Overview
Netflix is a leading subscription-based streaming service that allows its users to watch TV shows and movies on internet-connected devices. Founded in 1997 in Los Gatos, California, Netflix is now a household name globally.
To ensure a consistently great experience to more than 100 million members in more than 190 countries enjoying 125 million hours of TV shows and movies each day, Netflix built an analytics application powered by Apache Druid. By turning log streams into real-time metrics, Netflix is able to see how over 300 million devices (across 4 major UIs) are performing at all times in the field.
Netflix chose Druid because it uniquely meets their high ingestion rate of data, high cardinality, and fast query requirements.
Challenge
An ongoing challenge for Netflix is to consistently deliver a great streaming entertainment experience while continuously pushing innovative technology updates.
As Netflix’s adoption has skyrocketed, this challenge has grown more complex.
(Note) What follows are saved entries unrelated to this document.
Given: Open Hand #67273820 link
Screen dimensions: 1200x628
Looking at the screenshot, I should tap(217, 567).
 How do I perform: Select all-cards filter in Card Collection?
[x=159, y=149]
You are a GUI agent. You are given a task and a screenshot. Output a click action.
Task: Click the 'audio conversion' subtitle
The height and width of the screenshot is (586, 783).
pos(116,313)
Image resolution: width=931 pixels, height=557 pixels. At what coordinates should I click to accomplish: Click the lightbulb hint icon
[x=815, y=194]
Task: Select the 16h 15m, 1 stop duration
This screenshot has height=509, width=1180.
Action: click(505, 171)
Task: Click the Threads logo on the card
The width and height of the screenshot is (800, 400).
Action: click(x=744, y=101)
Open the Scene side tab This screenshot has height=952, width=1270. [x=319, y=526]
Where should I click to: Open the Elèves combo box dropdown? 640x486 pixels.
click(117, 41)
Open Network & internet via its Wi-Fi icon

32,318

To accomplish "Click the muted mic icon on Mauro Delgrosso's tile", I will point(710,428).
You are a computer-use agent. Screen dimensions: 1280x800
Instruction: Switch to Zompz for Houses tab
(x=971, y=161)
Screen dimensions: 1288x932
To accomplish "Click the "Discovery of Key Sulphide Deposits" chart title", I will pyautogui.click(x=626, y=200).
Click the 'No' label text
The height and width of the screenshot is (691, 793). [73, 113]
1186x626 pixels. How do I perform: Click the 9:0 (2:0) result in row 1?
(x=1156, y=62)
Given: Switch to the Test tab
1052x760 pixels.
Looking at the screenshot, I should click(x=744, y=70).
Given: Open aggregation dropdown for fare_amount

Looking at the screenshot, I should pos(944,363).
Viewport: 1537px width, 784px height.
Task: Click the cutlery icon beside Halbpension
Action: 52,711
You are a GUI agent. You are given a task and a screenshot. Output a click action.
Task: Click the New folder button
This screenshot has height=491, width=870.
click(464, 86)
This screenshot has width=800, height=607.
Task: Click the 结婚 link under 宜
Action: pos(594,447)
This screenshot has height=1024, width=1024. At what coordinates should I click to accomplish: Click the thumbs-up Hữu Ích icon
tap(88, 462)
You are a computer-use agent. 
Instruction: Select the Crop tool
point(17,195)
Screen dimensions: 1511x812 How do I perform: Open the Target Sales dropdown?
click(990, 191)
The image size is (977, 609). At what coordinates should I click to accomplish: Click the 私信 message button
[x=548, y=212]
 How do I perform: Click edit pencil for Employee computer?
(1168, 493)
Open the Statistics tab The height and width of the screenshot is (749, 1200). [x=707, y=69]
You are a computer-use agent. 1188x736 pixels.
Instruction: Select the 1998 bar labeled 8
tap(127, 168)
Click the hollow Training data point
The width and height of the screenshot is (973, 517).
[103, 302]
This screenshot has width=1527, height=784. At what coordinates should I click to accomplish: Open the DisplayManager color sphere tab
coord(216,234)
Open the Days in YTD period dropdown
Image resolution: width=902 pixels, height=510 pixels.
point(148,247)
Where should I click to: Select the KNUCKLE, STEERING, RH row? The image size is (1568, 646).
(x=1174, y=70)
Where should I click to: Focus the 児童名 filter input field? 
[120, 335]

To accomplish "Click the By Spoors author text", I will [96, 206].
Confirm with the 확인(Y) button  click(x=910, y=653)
With over 300 million devices spanning four major UIs including IOS, Android, Smart TVs and their own website, Netflix has a constant need to identify and isolate issues that may only affect a certain group, such as a version of the app, certain types of devices, or particular countries.
Netflix needed to be sure that updates they performed didn’t interfere or downgrade the experience of the users while also ensuring that changes, fixes, and improvements were adding to the experience in a meaningful and measurable way.
Solution
Netflix chose Apache Druid as their database to power their real-time analytics application because it’s uniquely capable of high ingestion rate of event data, with high cardinality and fast query requirements. To quantify how seamlessly users’ devices are handling browsing and playback, Netflix derives measurements using real-time logs from playback devices as a source of events.
Once they have these measures, Netflix feeds them into Druid. Every measure is tagged with anonymized details about the kind of device being used, for example, whether the device is a Smart TV, an iPad or an Android Phone. This enables Netflix to classify devices and view the data according to various aspects. With Druid, this aggregated data is available immediately for querying, either via dashboards or ad-hoc queries.
Netflix leverages Druid to employ A/B testing to assess how updates and changes impact various user groups. It uses the results to compare how the new version performs against the older version to tell whether users on different systems should get the update or not.
Results
Two Million Events and 1.5 Trillion Rows in Near Real Time:
“Druid can make some optimizations in how it stores, distributes, and queries data such that we’re able to scale the datasource to trillions of rows and still achieve query response times in the 10s of milliseconds.”- Ben Sykes, Senior Software Engineer, Netflix
By ingesting over 2 million events per second and querying over 1.5 trillion rows, Netflix engineers are able to pinpoint anomalies within their infrastructure, endpoint activity, and content flow. The ultimate benefit is speed, which is essential for a service that needs to react to a massive number of users in near real time.